Bei Gewitter müsse der Mahlbetrieb ganz eingestellt werden und ein
Blitzableiter montiert werden. Ein traditionelles Gericht in Georgsdorf,
nicht nur auf dem Mühlenfest, ist der „Bookwäijten- Janhinnerk",
der Buchweizenpfannkuchen. Einige Stücke Speck werden in den
Pfannkuchen mit eingebacken, der dann mit Sirup oder Apfelmus serviert
wird. Das die Menge der Stücke Speck früher von großer Bedeutung war,
erzählte Heinz Sloot, auch er Mitglied des Mühlenvereins. Wenn ein
heiratswilliger junger Mann bei den Eltern seiner Angebeteten zum Essen
zu Besuch war, sollte er bei den Pfannkuchen genau auf die Menge der Stücke
Speck achten. „Waren es vier Stücke, dann war der Mann bei den
Schwiegereltern akzeptiert und durfte die Tochter heiraten. Waren es
drei oder weniger Stücke, sollte er gehen und war nicht erwünscht",
berichtete Sloot.
Für
das Mühlenfest hatte Sloot zudem eine kleine Fotoausstellung zu den
Themen „Buchweizenanbau früher und heute", „Schiffe auf unseren Kanälen"

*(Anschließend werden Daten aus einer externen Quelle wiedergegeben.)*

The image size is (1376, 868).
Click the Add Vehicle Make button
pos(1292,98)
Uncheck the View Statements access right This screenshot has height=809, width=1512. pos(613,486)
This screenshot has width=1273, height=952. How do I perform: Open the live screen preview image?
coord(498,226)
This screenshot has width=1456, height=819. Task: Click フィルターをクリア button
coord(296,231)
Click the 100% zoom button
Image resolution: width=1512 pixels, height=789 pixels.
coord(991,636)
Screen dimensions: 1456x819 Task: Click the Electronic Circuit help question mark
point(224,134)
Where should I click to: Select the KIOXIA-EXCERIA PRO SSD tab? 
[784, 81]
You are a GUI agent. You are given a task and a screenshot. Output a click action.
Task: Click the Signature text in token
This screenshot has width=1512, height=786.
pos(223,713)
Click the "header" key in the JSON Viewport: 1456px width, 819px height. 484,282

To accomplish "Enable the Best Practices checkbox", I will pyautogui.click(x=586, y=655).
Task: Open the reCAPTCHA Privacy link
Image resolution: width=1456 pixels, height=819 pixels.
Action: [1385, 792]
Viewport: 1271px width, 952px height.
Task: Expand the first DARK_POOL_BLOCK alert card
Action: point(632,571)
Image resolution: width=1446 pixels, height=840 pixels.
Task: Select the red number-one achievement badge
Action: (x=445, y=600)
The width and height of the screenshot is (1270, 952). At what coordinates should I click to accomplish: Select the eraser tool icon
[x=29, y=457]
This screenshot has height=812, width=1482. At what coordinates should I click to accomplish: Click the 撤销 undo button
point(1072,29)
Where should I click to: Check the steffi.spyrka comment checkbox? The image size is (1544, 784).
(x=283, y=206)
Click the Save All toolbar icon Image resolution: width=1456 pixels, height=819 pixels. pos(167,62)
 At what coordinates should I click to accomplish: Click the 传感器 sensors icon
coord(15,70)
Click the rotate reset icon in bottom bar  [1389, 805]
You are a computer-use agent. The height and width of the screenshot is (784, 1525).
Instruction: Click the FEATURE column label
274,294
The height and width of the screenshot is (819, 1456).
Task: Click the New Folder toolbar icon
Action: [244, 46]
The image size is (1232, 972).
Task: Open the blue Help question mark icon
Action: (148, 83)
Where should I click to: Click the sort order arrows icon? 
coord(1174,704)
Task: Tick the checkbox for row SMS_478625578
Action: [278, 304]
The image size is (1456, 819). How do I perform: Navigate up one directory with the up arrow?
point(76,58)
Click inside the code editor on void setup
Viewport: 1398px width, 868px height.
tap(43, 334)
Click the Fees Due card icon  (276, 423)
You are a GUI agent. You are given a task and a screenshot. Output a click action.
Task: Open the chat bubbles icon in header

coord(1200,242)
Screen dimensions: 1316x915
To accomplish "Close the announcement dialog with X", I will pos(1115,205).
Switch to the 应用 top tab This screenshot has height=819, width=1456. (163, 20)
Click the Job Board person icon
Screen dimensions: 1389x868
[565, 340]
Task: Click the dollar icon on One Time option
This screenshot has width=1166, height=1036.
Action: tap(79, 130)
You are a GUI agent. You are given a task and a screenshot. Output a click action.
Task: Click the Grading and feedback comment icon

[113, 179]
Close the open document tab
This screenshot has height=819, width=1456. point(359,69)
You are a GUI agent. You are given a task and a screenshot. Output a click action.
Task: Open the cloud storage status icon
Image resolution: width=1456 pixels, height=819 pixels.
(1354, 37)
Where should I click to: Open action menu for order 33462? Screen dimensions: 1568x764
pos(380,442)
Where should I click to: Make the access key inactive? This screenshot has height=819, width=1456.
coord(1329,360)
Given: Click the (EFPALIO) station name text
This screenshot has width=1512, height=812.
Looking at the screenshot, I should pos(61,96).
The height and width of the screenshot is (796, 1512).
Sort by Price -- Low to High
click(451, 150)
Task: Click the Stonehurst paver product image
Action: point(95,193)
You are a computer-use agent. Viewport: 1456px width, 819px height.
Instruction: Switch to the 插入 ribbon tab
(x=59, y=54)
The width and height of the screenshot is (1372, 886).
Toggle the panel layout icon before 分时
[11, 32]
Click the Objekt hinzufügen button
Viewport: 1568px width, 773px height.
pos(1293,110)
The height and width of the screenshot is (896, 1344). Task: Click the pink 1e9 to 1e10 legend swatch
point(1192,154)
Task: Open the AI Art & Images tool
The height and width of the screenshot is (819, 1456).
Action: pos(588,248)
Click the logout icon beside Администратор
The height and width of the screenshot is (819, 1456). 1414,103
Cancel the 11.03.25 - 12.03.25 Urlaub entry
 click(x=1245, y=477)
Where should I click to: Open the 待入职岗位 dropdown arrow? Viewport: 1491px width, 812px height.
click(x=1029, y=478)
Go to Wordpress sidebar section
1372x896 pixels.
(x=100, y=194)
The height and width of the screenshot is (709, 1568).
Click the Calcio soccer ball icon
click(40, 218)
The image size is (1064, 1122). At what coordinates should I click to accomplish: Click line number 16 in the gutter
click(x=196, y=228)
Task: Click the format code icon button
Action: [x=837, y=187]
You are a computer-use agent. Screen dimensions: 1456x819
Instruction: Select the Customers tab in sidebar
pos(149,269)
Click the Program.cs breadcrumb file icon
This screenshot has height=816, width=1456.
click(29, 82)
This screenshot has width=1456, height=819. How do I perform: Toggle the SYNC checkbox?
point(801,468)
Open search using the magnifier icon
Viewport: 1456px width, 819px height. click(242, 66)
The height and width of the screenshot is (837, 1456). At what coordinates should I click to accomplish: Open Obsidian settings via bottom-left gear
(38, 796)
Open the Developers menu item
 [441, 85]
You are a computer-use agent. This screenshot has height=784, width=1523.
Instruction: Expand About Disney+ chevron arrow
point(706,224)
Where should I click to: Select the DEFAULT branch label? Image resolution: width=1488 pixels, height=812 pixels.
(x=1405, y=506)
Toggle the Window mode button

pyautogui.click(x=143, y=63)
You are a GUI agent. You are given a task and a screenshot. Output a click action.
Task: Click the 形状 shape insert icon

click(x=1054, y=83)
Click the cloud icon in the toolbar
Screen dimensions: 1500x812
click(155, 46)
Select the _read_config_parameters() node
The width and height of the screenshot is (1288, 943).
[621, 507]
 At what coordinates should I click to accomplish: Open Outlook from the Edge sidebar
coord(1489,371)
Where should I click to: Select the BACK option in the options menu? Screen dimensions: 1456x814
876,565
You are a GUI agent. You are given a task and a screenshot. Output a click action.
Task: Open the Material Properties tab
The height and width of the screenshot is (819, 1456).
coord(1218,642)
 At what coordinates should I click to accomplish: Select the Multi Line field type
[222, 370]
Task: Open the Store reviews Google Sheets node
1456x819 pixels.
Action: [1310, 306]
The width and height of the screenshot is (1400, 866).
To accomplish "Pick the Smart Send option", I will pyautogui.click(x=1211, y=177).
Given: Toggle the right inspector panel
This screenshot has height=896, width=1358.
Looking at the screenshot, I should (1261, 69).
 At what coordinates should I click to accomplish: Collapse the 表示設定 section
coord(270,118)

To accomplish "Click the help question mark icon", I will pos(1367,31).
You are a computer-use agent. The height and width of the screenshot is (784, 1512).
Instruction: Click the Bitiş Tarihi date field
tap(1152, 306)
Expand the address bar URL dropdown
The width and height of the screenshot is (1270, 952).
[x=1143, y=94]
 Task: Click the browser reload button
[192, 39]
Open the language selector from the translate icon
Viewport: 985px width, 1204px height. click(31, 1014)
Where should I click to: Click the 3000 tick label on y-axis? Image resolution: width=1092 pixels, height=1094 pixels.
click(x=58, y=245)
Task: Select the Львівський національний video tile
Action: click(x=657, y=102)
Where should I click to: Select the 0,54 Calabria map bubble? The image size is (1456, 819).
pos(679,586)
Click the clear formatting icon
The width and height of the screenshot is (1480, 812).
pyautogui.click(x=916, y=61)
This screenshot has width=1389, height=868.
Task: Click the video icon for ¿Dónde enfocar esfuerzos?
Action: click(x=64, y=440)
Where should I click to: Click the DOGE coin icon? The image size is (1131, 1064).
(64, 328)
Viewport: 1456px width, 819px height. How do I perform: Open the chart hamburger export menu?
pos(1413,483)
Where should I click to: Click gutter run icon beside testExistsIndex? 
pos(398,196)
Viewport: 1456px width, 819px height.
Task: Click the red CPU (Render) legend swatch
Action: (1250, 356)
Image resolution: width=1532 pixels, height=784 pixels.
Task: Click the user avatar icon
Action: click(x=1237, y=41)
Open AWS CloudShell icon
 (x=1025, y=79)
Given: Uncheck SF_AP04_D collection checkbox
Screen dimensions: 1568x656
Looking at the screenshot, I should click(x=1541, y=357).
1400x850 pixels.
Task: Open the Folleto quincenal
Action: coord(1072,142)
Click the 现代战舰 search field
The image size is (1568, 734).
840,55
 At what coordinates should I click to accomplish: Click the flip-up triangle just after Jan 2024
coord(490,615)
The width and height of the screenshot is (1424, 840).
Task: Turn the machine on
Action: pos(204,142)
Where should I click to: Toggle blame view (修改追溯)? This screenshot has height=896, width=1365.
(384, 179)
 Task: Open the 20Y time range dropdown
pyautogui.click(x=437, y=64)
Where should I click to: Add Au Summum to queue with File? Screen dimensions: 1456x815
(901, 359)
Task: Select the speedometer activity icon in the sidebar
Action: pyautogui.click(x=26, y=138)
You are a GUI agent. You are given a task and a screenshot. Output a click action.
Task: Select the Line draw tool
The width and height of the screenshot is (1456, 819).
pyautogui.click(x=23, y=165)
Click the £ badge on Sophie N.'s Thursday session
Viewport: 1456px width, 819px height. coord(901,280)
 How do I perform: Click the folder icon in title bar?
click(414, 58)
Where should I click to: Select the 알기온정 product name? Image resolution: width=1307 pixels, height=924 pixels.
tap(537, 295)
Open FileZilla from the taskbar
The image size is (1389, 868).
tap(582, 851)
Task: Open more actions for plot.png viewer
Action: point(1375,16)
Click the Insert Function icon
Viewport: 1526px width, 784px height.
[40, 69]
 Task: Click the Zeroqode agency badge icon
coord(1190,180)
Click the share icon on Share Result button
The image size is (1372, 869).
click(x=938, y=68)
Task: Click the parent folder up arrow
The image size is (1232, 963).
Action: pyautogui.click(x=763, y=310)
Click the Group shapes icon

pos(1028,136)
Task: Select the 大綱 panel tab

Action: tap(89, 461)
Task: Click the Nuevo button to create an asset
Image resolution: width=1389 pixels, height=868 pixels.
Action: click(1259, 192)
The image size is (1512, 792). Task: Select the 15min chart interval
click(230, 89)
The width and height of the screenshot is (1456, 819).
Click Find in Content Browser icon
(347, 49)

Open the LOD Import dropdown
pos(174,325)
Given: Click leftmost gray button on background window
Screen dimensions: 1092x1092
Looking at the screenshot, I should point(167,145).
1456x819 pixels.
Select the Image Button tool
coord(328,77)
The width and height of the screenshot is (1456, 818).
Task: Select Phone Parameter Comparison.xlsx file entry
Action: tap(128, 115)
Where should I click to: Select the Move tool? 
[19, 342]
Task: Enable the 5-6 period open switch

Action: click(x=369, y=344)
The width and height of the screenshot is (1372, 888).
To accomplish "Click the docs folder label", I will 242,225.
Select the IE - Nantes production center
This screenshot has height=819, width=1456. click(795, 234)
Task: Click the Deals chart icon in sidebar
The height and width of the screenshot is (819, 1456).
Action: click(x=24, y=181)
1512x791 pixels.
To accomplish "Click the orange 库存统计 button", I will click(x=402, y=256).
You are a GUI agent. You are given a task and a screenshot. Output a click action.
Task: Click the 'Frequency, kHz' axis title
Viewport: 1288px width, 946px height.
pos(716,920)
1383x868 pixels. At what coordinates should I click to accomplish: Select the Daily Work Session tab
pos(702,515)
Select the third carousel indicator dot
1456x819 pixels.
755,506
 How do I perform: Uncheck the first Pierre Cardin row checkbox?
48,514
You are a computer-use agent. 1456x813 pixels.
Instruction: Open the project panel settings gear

und „Rund um die Mühle" zusammengestellt. Für Kinder hatten die
Mitglieder des Mühlenvereins
am Nachmittag ein Pony- Reiten organisiert. Ein Korbflechter zeigte den
Besuchern seine Arbeiten. Daneben hatten die Mühlenfreunde eine kleine Ausstellung mit
Treckerveteranen und alten Ackergeräten organisiert.
Jeden
Sonnabend von 14 bis 17 Uhr ist die Georgsdorfer Mühle für Besucher geöffnet.
Dabei bietet der Mühlenverein
unter
anderem Führungen und den Verkauf des Buchweizen- Mehls an. Die Mühle
kann seit kurzem auch als Standesamt genutzt werden. Nicht nur
Georgsdorfer Paare können sich hier ihr Jawort geben, sondern auch auswärtige
Brautpaare. Für den 2.2.2002 haben sich bereits zwei Paare angemeldet,
um an diesem besonderen Termin in der Mühle ihre standesamtliche
Trauung zu vollziehen, berichtete Egbers.
Der
Erlös aus dem Mühlenfest ist bestimmt für den Bau eines
Fachwerkhauses neben der Mühle, bei dem der Verein einen Eigenanteil an
den Kosten erbringen muss. Das Gebäude soll als Ausstellungsraum und für
die Bewirtung der Gäste genutzt werden.